Another show that was considered, Slayer School would have focused on the way the world had changed after the Buffy finale. Series writer Jane Espenson was the driving force behind this one, having pitched it to both Whedon and co-executive producer Marti Noxon. The main cast would have been comprised of some of the potential slayers who were introduced in the final season of Buffy and didn’t really get the chance to shine. Another character from the parent series, probably Buffy’s sister Dawn, would have stayed to act as Watcher for the new class.
Buffy: The Animated Series
The Buffy animated series came so close to happening that there’s actually a pilot you can watch online. Most of the original cast returned to voice their characters, with the major exception of Sarah Michelle Gellar. Instead, Buffy would have been voiced by Giselle Loren, who voiced Buffy in both of the Xbox/PS2 era video games. The series would have gone back to the roots, set during season one, focused on telling high school stories.

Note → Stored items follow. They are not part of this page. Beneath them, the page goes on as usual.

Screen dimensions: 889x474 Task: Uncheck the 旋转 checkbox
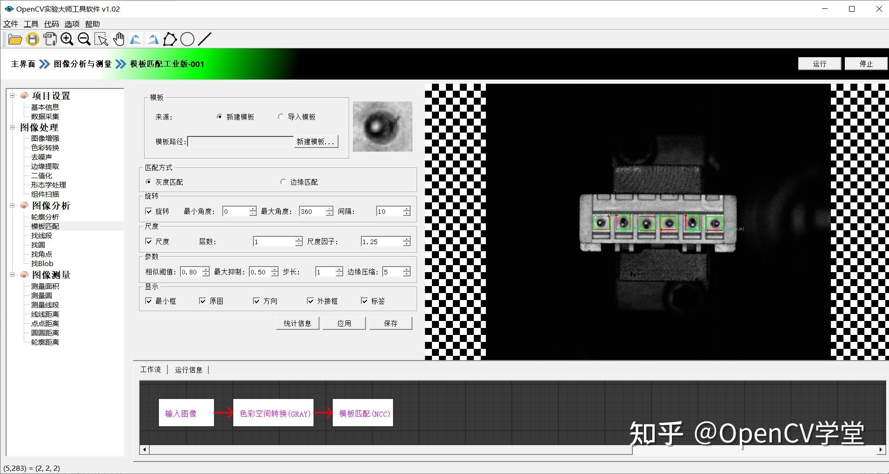(x=148, y=211)
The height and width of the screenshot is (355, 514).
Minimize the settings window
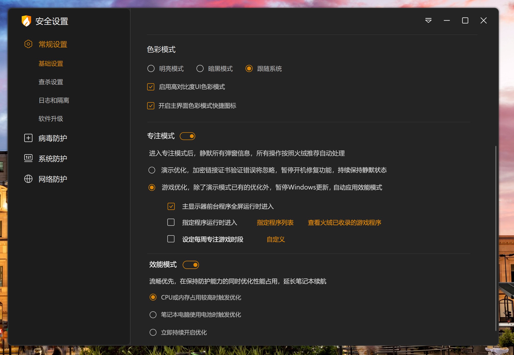click(447, 20)
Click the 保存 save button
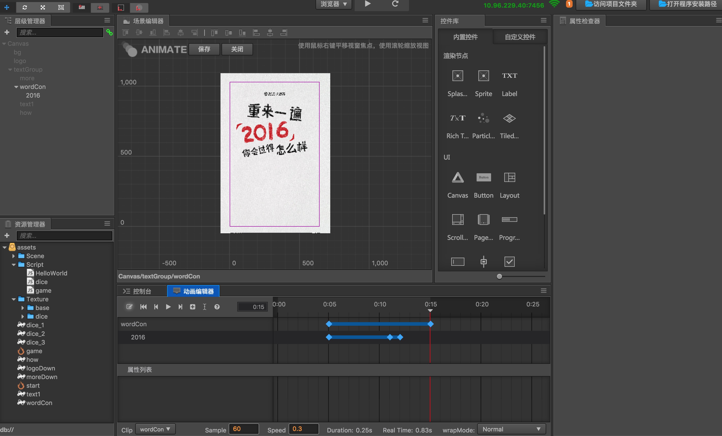Screen dimensions: 722x436 point(204,49)
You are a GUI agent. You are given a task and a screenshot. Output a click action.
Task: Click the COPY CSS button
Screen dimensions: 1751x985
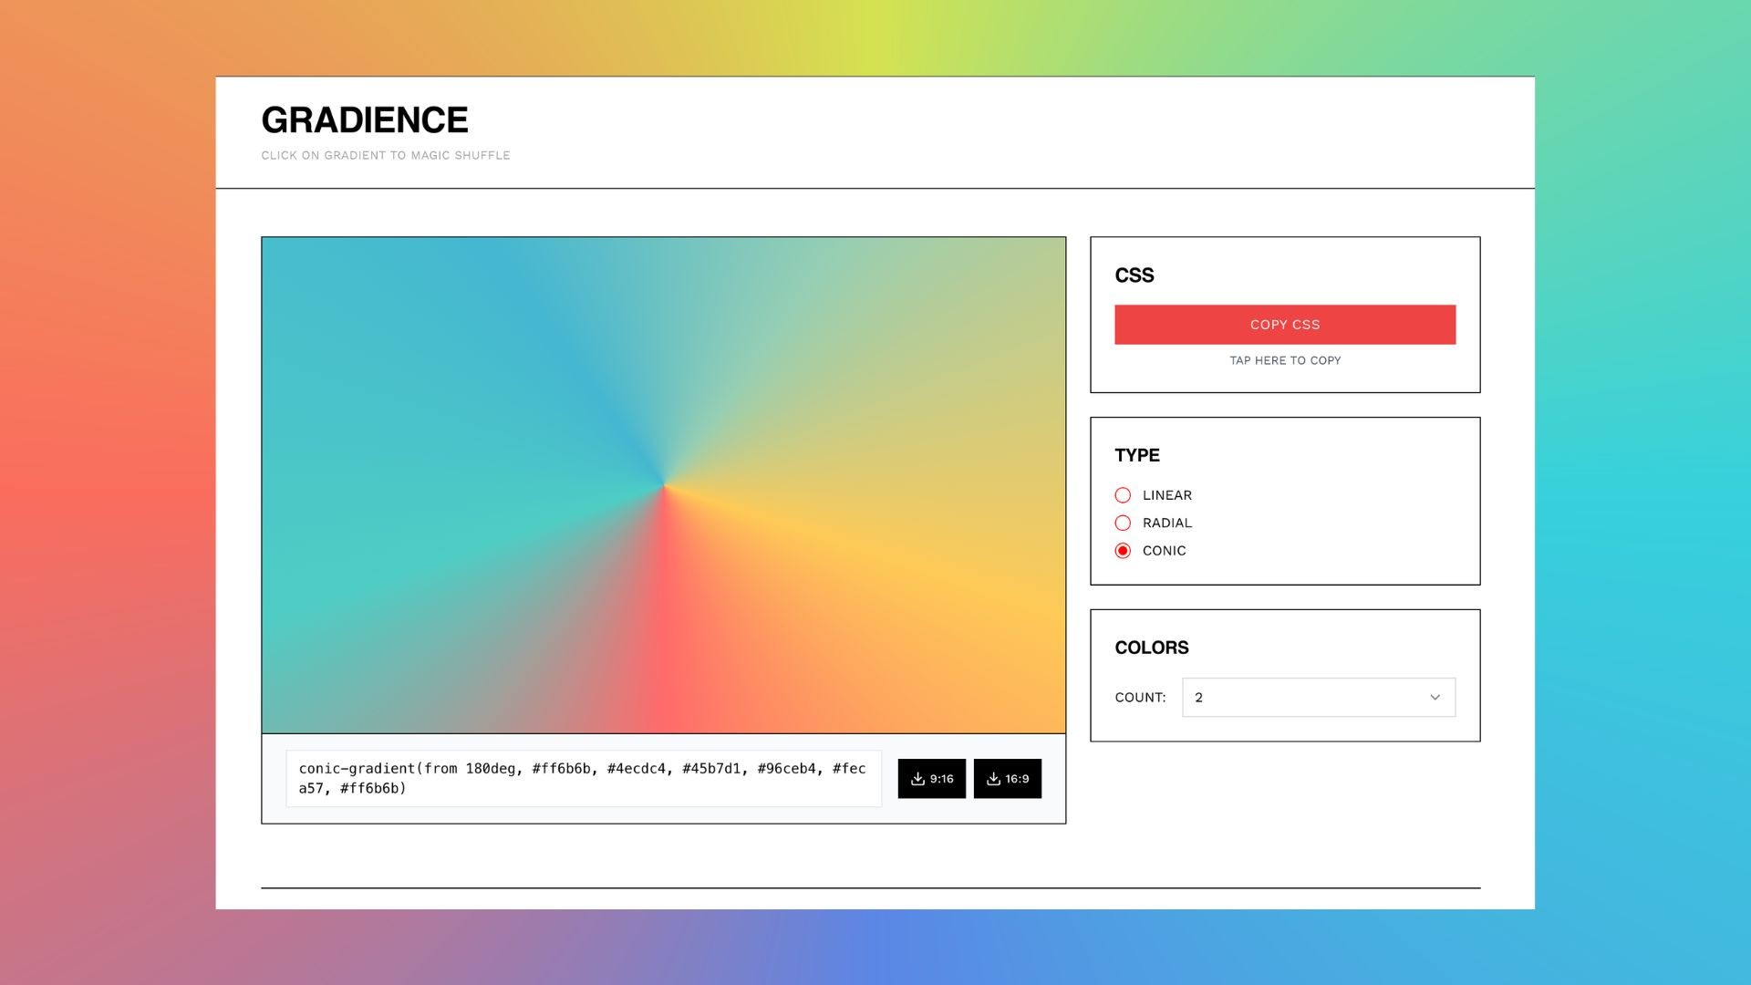click(x=1284, y=324)
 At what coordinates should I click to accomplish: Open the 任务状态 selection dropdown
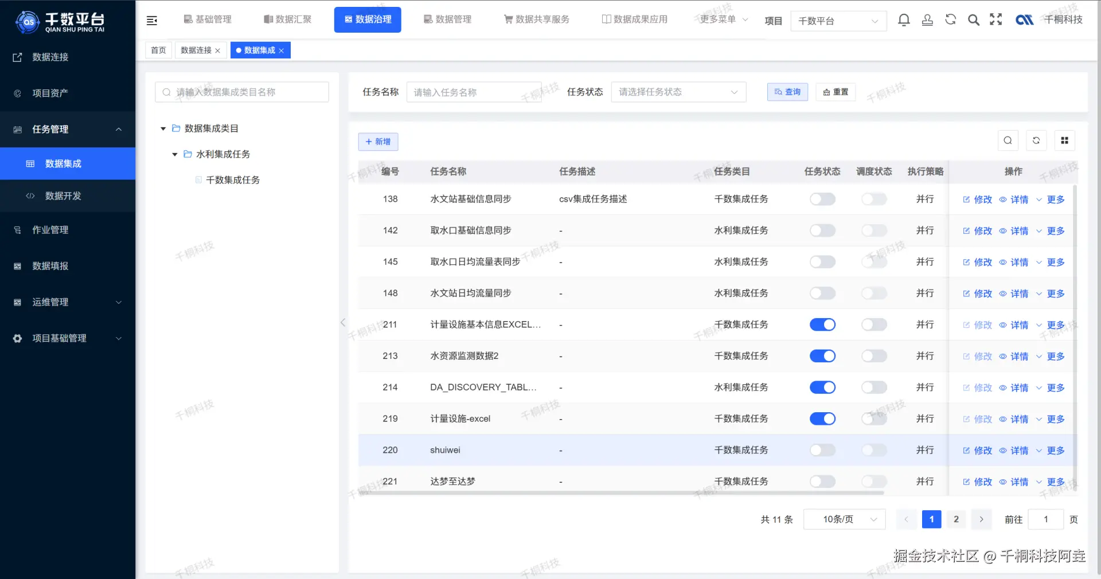[678, 92]
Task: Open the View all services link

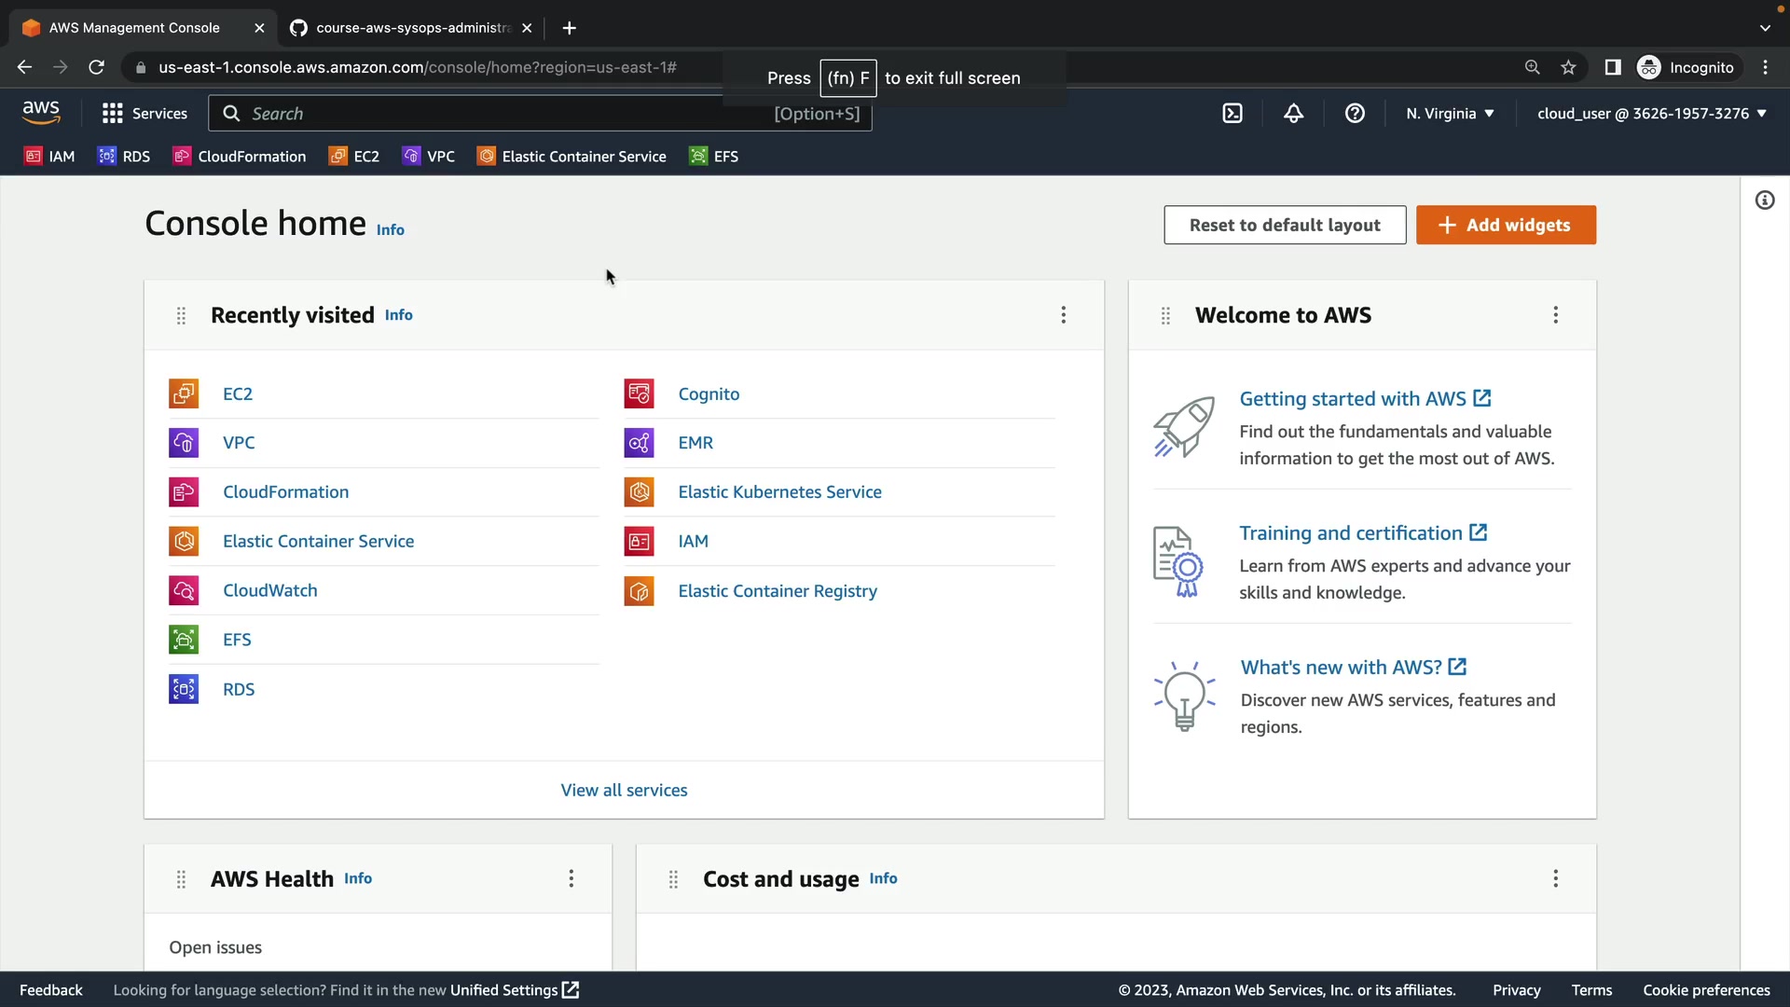Action: (624, 790)
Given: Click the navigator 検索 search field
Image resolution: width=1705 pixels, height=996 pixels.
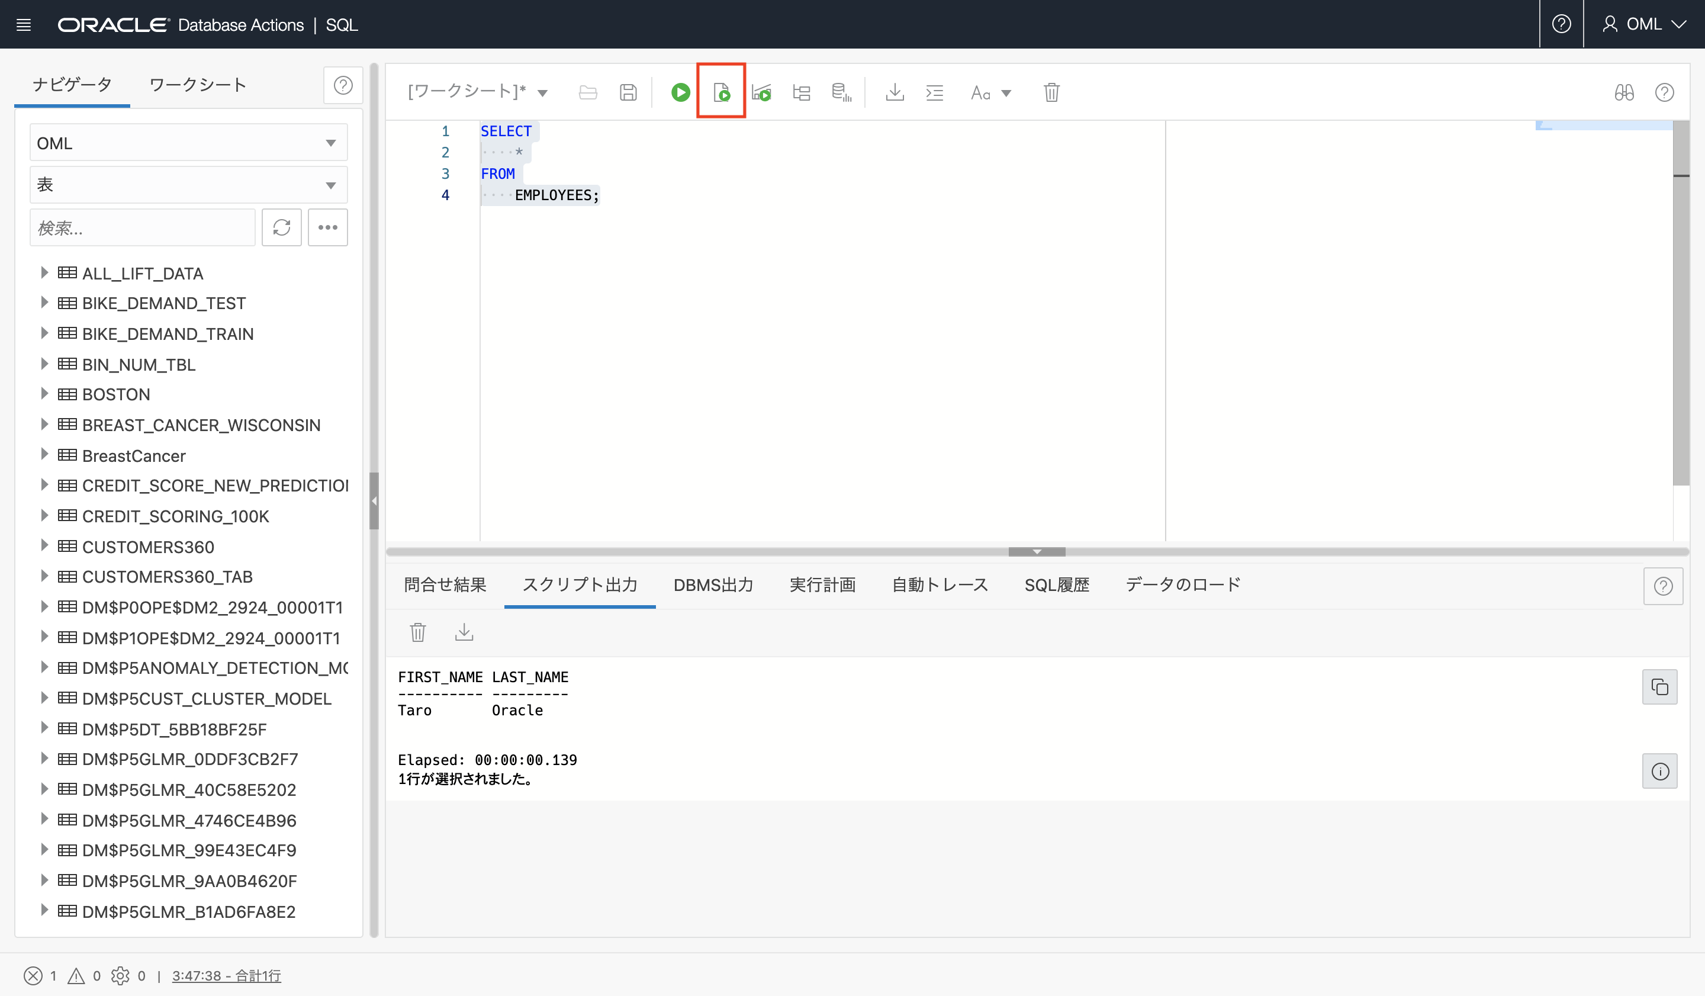Looking at the screenshot, I should (142, 227).
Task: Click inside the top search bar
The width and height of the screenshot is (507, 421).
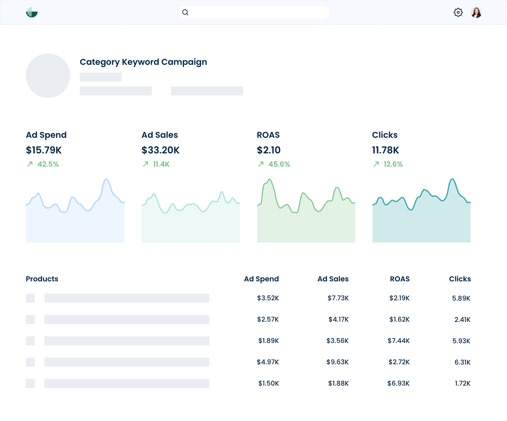Action: click(x=254, y=12)
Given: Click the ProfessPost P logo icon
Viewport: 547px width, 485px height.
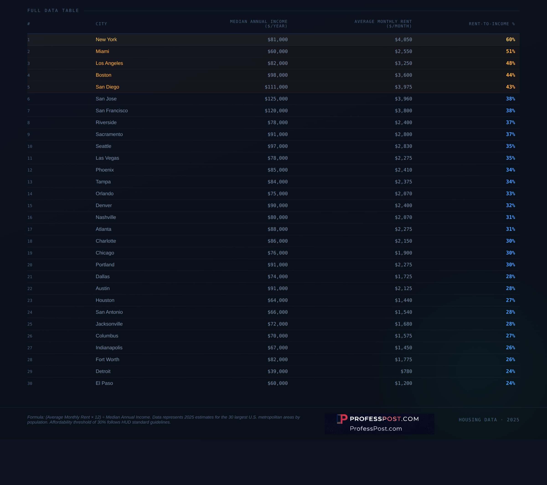Looking at the screenshot, I should point(342,419).
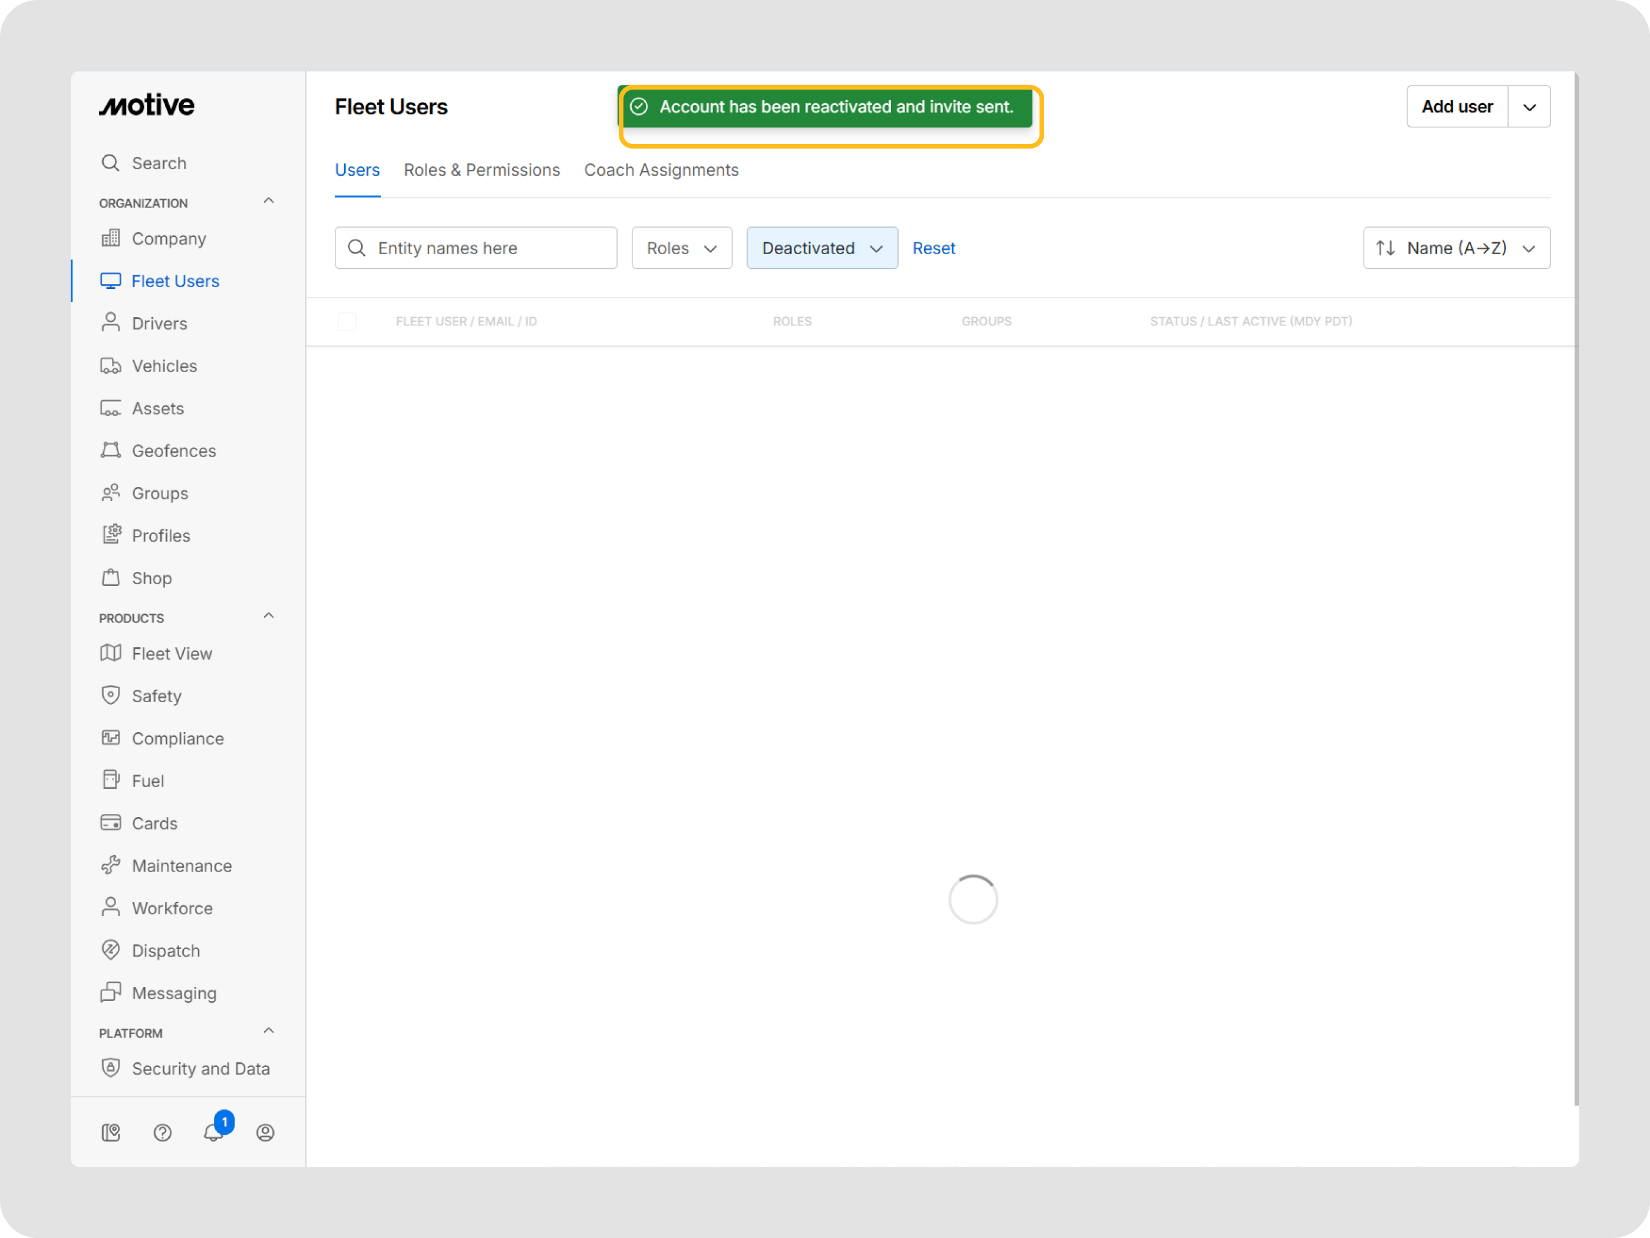The height and width of the screenshot is (1238, 1650).
Task: Switch to Roles & Permissions tab
Action: [x=481, y=170]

It may also have changed the way fans remembered the show, given the inclusion of Buffy’s sister, Dawn.
There’s not a ton known about what this spinoff would have been, but in the mid 2000s Whedon was promoting the idea of several TV movies or straight-to-video movies that would follow individual characters on their own adventures. The first three would have been Spike, Faith and Willow, with Spike filming first. This was confirmed by Amy Acker at a convention. It’s tough to say what ground the Willow movie would have covered, but the canon season eight comic opens with Willow having come back from going on a magical, soul-searching walkabout after the end of the series.
The Buffy Reboot
It may seem weird to consider this a spinoff, but at one point, the idea was to see Sarah Michelle Gellar reprise her role as Buffy to train a new slayer, rumored to be played by Vanessa Hudgens. That rumor turned out to be false, but there was definitely a time when this sort of story was being considered. Joss Whedon would not have been involved.